Stored records:

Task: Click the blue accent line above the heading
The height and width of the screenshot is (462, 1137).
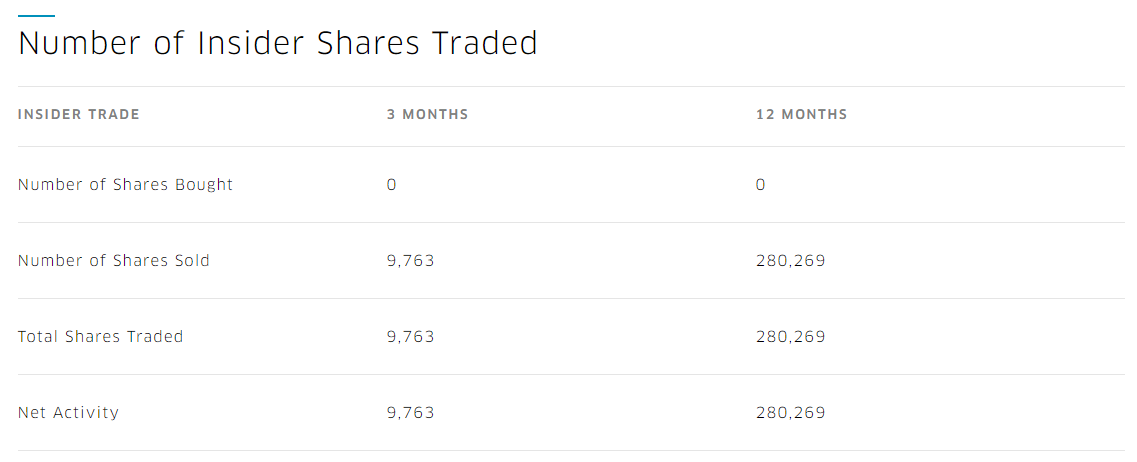Action: [x=36, y=15]
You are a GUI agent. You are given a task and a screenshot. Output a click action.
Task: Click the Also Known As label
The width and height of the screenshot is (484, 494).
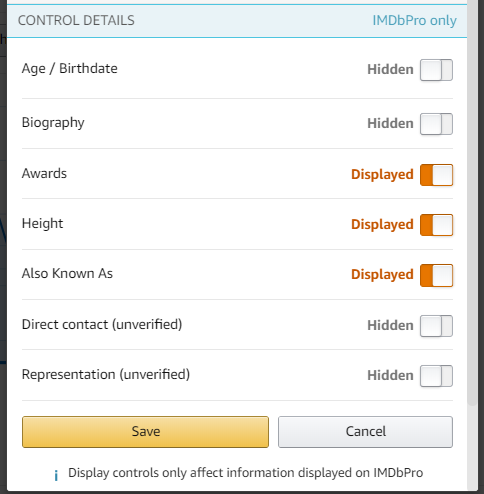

Work to be completed: With the pictures omitted, reproduce the records in full and exactly.

Answer area:
Task: Click the blue accent line above the heading
The height and width of the screenshot is (462, 1137).
Action: [x=36, y=15]
You are a GUI agent. You are given a task and a screenshot. Output a click action.
Task: Click the Also Known As label
The width and height of the screenshot is (484, 494).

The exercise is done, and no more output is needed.